The input –
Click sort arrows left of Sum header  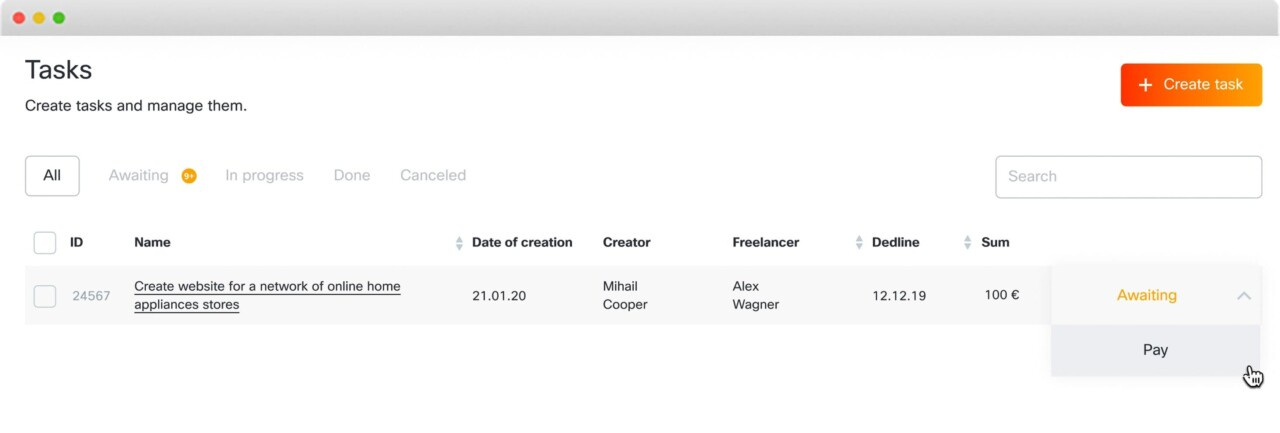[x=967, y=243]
==
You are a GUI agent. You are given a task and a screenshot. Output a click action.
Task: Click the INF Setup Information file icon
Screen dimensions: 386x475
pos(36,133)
--
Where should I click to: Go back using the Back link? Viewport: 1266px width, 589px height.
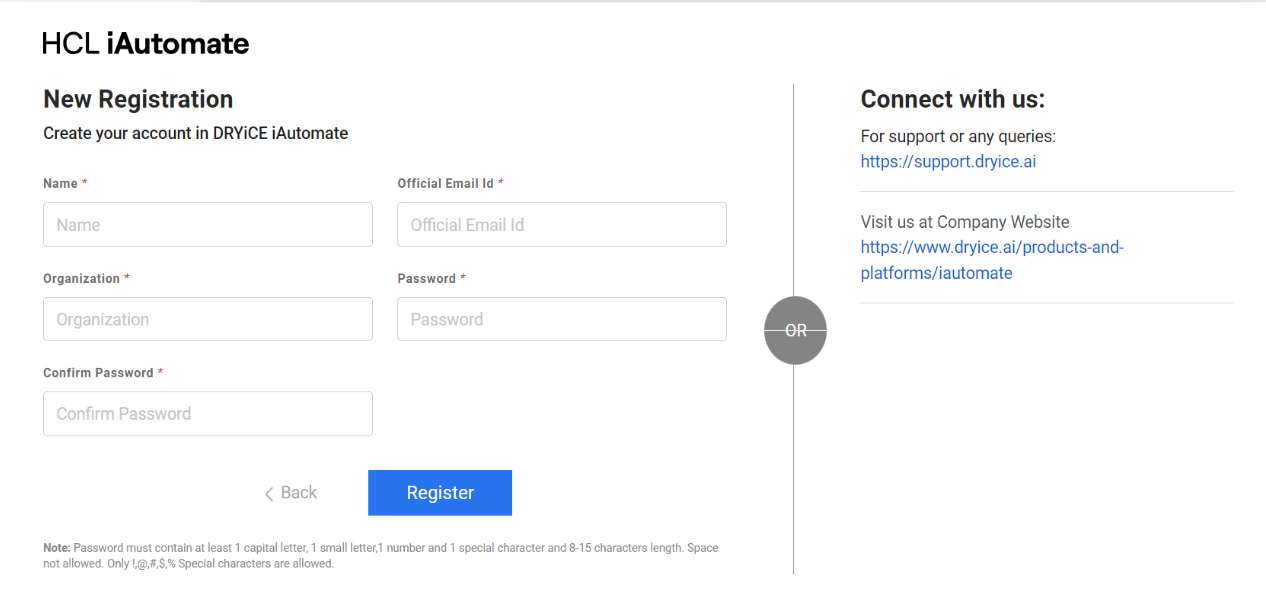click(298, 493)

What needs to be done –
Rewrite the material from the line with "You are a GUI" to the line with "pos(36,133)", changing "icon" to "shortcut" and leaving everything else as it is.

Task solution –
You are a GUI agent. You are given a task and a screenshot. Output a click action.
Task: Click the INF Setup Information file shortcut
Screen dimensions: 386x475
pos(36,133)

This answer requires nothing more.